Grad
student Avinash Honasoge works with human glioma cells in Harald
Sontheimer's lab at UAB's Comprehensive Cancer Center. Sontheimer, left,
whose brain cancer research is getting international attention, has
about 15 people working in his lab and annual funding between $800,000
and $1 million.He revels in all that stuff we don't understand very well -- molecular genetics of human glioma cancer cells, organic chemistry, sophisticated experiments with specially bred lab mice, laboratory chats about micromolar concentrations and competitive inhibitors.
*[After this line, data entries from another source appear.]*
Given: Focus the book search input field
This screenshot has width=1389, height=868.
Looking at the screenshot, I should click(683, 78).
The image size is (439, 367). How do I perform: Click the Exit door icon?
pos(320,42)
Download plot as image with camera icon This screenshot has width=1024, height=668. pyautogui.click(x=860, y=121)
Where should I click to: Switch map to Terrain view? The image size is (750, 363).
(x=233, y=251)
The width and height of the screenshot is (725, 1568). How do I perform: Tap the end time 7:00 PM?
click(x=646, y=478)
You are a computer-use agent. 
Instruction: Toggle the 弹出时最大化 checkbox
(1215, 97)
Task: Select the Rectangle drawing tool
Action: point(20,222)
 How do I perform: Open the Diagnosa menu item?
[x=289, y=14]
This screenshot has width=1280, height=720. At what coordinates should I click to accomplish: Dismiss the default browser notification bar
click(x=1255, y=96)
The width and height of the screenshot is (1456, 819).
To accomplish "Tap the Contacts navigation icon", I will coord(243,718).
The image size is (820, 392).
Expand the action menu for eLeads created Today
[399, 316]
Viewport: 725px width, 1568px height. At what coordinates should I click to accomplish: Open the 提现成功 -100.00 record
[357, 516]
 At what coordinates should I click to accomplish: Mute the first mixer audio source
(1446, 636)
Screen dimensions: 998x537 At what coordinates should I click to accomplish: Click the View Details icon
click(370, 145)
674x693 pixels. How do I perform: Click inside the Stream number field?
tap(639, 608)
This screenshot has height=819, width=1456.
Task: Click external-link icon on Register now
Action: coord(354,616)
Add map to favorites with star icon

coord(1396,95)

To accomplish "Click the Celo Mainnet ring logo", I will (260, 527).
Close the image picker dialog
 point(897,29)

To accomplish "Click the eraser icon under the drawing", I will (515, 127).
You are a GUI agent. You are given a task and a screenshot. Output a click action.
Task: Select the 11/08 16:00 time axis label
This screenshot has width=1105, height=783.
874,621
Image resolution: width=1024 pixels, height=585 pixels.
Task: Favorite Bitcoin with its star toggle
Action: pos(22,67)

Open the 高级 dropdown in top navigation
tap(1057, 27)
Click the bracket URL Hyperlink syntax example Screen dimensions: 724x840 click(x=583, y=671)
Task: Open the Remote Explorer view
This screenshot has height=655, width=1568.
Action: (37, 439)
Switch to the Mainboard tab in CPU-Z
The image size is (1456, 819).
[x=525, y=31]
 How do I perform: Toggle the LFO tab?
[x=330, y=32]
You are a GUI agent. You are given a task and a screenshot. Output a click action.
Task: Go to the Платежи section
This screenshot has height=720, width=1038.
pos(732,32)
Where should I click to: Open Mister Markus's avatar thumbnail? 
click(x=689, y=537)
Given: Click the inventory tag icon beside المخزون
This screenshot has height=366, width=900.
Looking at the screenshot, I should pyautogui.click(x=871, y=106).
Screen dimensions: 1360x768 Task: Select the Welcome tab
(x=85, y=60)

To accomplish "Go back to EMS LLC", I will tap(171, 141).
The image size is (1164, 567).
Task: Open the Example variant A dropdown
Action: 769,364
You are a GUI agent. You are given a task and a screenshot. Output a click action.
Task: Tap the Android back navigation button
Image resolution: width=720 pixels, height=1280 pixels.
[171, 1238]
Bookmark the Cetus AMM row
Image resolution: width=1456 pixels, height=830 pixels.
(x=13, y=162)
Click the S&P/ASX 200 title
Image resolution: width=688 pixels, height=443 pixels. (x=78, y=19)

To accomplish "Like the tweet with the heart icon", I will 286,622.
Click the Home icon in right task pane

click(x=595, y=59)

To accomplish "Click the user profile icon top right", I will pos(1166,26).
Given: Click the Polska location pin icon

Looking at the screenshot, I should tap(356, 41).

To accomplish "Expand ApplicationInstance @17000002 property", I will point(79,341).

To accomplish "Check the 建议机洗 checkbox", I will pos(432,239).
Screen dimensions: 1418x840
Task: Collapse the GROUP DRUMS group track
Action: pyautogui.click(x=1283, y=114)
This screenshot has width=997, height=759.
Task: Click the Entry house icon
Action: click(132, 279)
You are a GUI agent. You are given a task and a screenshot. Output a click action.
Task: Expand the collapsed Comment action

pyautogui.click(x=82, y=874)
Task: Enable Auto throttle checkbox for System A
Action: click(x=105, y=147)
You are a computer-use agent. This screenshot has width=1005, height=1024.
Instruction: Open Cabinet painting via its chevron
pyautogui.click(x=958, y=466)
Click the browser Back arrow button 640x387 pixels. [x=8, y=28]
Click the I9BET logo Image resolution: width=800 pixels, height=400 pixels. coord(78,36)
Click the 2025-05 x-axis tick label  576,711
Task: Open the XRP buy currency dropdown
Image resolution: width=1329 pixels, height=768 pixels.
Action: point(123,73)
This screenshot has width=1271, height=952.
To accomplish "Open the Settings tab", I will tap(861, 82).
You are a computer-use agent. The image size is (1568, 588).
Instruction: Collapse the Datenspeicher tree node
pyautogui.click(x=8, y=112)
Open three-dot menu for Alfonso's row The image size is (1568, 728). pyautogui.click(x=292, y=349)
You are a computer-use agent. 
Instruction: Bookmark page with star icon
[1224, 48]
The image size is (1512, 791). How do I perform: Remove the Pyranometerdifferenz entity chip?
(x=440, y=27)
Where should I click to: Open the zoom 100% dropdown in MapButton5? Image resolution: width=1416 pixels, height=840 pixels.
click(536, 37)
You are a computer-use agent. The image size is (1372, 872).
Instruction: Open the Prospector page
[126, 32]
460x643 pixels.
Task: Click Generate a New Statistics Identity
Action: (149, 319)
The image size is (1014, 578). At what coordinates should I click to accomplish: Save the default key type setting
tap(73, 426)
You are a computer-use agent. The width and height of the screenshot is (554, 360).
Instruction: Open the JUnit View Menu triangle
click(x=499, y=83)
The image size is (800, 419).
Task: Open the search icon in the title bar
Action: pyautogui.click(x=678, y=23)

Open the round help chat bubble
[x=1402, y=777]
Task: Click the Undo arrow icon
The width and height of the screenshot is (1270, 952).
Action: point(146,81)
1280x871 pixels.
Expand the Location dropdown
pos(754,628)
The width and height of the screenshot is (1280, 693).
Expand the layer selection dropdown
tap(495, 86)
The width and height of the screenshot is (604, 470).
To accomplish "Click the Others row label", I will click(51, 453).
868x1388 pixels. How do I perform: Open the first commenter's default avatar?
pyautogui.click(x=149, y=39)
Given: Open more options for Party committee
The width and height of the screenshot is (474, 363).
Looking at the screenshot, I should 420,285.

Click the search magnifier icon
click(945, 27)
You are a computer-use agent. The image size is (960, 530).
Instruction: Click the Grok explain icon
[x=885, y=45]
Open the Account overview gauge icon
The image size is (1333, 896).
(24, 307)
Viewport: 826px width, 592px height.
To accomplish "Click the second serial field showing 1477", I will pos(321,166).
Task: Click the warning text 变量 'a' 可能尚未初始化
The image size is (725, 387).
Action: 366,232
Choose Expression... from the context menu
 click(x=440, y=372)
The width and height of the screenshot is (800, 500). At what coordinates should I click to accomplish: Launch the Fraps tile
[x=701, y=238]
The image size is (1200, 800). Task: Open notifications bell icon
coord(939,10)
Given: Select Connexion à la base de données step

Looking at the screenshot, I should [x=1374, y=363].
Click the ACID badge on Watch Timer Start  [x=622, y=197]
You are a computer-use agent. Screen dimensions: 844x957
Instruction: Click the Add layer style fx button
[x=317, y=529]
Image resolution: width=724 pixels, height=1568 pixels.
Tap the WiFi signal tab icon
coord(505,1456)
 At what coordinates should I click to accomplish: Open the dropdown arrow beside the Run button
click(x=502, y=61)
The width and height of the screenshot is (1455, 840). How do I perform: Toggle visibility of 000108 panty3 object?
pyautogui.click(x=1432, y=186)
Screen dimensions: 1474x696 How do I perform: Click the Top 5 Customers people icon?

But something very strange has now hit Sontheimer's ivory tower.
Brain cancer patients -- and brain cancer doctors -- are calling him up. They have heard about his experiments with mice, and want to know if they will work in human brain tumors.
You see, over 13 years of research Sontheimer, his post-docs and grad students have done something remarkable. Through steadily posing, and then answering, basic science questions, they have found an existing human drug that has the power to shrink glioma tumors in lab mice.
Formal studies haven't started with human patients who have glioblastoma multiforme -- the deadliest and most common form of malignant brain cancer. But based on animal results, some doctors around the world are already giving the drug to their patients as an "off-label" treatment.
Last month, Sontheimer's research made a splash at the EuroGlia 2011 meeting in Prague, attended by 1,000 glial cell clinicians and scientists.
"People loved the story," said Sontheimer, a neurobiologist and senior scientist in the University of Alabama at Birmingham's Comprehensive Cancer Center. "It created a kind of excitement. ... The potential of the drug to alter the disease progression is significant."
Room to grow
It all started in 1998 with a basic question: How do human glioma cancer cells differ from the brain's normal glial cells, which provide support and protection for the brain's neurons?
One role of glia is taking up glutamate, a neurotransmitter used in the brain. But surprisingly, the Sontheimer group found, glioma cells were releasing glutamate. Massive amounts of it.
It had been learned in the 1970s that production of lots of glutamate in the brain was a major reason that brain cells die during human strokes. High levels are toxic to neurons.
Though no one had ever posed the question, glutamate production by glioma cells made sense, Sontheimer said. Unlike all other cancers, glioma cells grow in a fully enclosed space -- the brain cavity. How did the growing tumor make room for itself?
In lab experiments, Sontheimer's group put human glioma tumor cells into the brain cavities of specially bred lab mice. There they grew and killed off surrounding brain, just like human disease.
By 2005, Sontheimer's group had found that if they added a pharmacological agent that inhibited glutamate production, the glioma cells did not kill surrounding mouse brain.
"Glutamate," Sontheimer said, "is the killer, the killer molecule."
Serendipity
How is glutamate produced? Sontheimer's group found that a transporter protein in the glial cell membrane works like a tiny revolving door. It grabs a molecule of the amino acid cysteine from outside and shuffles it inside. At the same time, the "revolving door" kicks out a molecule of glutamate.
Sontheimer's group began to search for a drug to clog that revolving door and slow the release of glutamate. But potentially useful chemicals faced a huge drawback. To win possible approval as human drugs, they faced long and expensive clinical trials to test for safety.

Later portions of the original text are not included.